The United States ceded Kentucky, West Virginia, the Indian Territory, and a part of the New Mexico Territory to the Confederacy, and both sides began a brief period of reconstruction. While the remainder of Lincoln's term was not inglorious, with the emancipation of any remaining slaves in the United States and suffrage for African-American males, it was overshadowed by the shame of being unable to preserve the "More Perfect Union." In the newly-born Confederacy President Jefferson Davis wasted no time in securing his nation's continued survival. He established strong ties with Great Britain, which politically isolated the United States from most European powers. Despite trading agreements with Great Britain and France, the Confederate States began to fall into economic crisis; reliance on the cotton trade for income was beginning to greatly harm the Confederacy, which couldn't compete with the cotton produced in India and Argentina, colonies of Great Britain and France respectively. This growth in domestic cotton trade amongst the two nations and their colonies did not just affect trade with the nations themselves, but also with various other European powers which could import British or French textiles at cheaper prices than cotton from the Confederacy. In an attempt to improve the situation, Davis attempted to pass legislation promoting the industrialization of the Confederacy, but it failed. He did, however, succeed in admitting the state of Sequoyah (Oklahoma) to the Confederacy in 1866.
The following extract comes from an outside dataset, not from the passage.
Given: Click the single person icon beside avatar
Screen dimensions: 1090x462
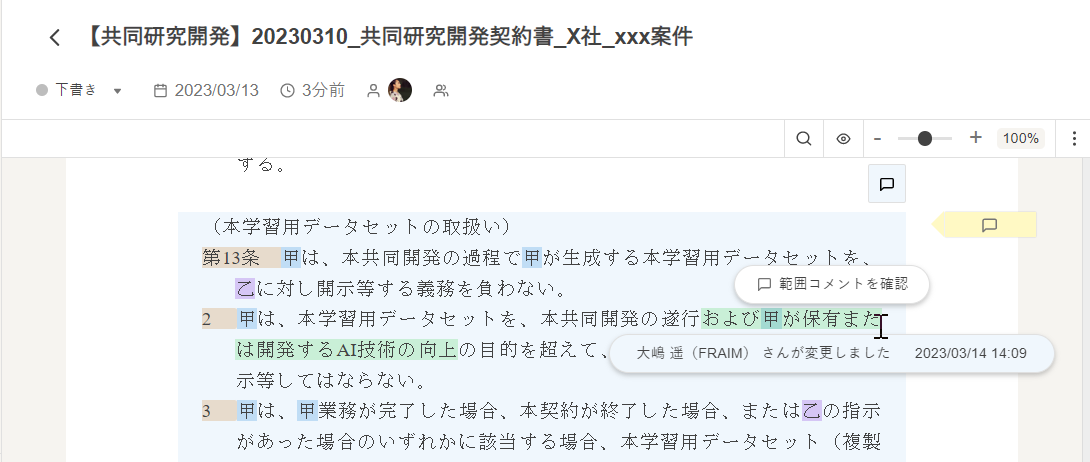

In 1864 Horatio Seymour was elected President of the United States and would be re-elected for a second term in 1868. While not accomplishing much in terms of legislation, with the exception of admitting Nebraska to the Union in 1867 and abolishing the draft, he did greatly reduce the bitterness felt by Americans towards the Confederacy in the aftermath of the war. In 1867 Robert E. Lee was elected President of the Confederate States. The great respect his countrymen held for him allowed him to pass rather controversial legislation enacting a kind of gradual emancipation of slaves with compensation towards the slaveholders. He accomplished this by amending the constitution to allow the federal government to purchase a certain number of slaves per year at high prices, which allowed former slaveholders to establish new businesses, leading to a growth in industrialization. Unfortunately Lee suffered a stroke in 1870 that left him without the ability to speak, and he soon after contracted pneumonia and died. His Vice President, P.G.T. Beauregard, was inaugurated and served the rest of Lee's term. He was not as well known as Lee, nor was he as respected, so when he attempted to grant suffrage to freedmen he was met with serious criticism and opposition. Beauregard did, however, pass legislation allowing the federal government to purchase land to build railroads.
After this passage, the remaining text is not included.